Source: UNFCCC and Carbon Brief analysis.
02. Data Gathering
The United Nations have published the official attendance list for COP28 in Dubai as an structured spreadsheet. Nevertheless, this was not the case for previous editions of COP, as the lists were published in PDF files. Therefore, the first task for assessing the historical attendance to COPs consists on developing a text-extraction algorithm to convert these files into tabular data, classifying each attendee as part of official parties or non governmental entities. For the first group, each person is labeled by country.
03. Data Manipulating
The aggregate attendance by country per each COP event was linked to an approximated flight route path, for this, the OpenFlights routes and airports were utilized to perform a network analysis that allows to estimate the possible route for each guest country, as well as estimating the distance traveled. By using the mean CO2 emission factor of a private jet, as well as the mean occupancy based on COP27 private jets count, it is possible to calculate the generated CO2 emissions per each guest country for all COP events since COP23. This methodology allows to identify the most critical stakeholders through a multicriteria prioritization based on the country’s population growth, yearly emissions, historical attendance and distance requiered to travel to each COP.
04. Global Scale
The trend for the past 6 COP events shows that countries such as China, U.S.A., India, Russia and Qatar have always been within the Top 5 of most critical stakeholders participating in COP events, being influencial parties in the emission potential of COP events.

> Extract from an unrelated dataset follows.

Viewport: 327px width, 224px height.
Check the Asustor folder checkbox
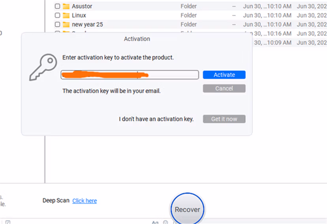tap(57, 6)
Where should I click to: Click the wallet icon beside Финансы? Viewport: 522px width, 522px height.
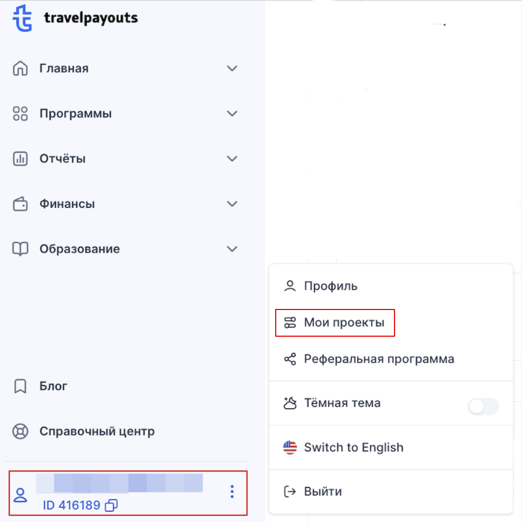click(20, 204)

05. Open Source Methodology
By developing a structured methodology, it is possible to develop a reproducible algorithmic process based exclusively on open data. The need to create awareness motivates to share the process of data mining and transformation on an open platform such as a GitHub repository. This same motivation for the global impact of the COP is explored at the local scale of the host cities below.
06. Local Scale
Data from Wego indicated a significant 29% increase in flight and hotel bookings for Dubai from November 2022 to November 2023, reflecting heightened demand likely due to the COP28 event. With one metro line, that is in overcapacity, going from the airport to the site of the COP event, we can assume that most gusts will be taking motorized vehicles to reach the event. With a simple calculation to put into perspective how much extra carbon emissions are being produced by the mobilization of people for the event we can find that if 75% of the attendees did one trip from Burj Khalifa to the Site, that is the equivalent of 550 flights from New York to London.
In order to prove that the impact of the event is significantly affecting the atmosphere and the people living in the host city are being affect. We can look at the NO2 tropospheric concentration that is provided by Google Earth Engine. We can see that the difference in concentration between a few weeks prior to the event and during the event are dramatically different. If we look at COP24 and COP25, we can see that the COP event has had a similar impact on both cities, proving the negative effects of the global event.
07. Future
The rise in COP events, particularly in fast-developing cities like Dubai, Baku and Belem has sparked concerns about greenwashing. These cities seize the opportunity to showcase themselves as environmentally friendly by hosting such significant global events. However, the increased carbon footprint from the event itself, including higher demands on transportation and accommodation, contradicts the core message of reducing emissions, highlighting a complex challenge in aligning the event’s environmental goals with the reality of its execution.
08. Awareness Tool
A tool has been developed as a means for raising awareness about the polluting impact of COP events in hsitory, making the problem tangible and in a visual and clear language that facilitates its understanding. The COP Tracker Tool, provides an interactive dashboard for visualizing the flight paths of the most critical countries for each of the previous COP events since COP23. Furthermore, it extends the methodology trained on historical data to especulate about the possible attendance, flight paths, mobility loads in the local scale, and polluting impact of the next two COPs to be hosted in Baku and Belem. The tool not only is expected to be a look into the past and possible negative externalities of the future, but also host opportunities for people to mitigate the impact of COPs by mapping the location of recycling spots, urban gardens, public transport supply, or other types of activities which COP attendees can be involved in to counter act the polluting effect of COP.
The developed framework also leads to especulate on how this methodology can be applied to trace the polluting effects of other global and big scale countries, such as Formula 1 or even Taylor Swift concerts.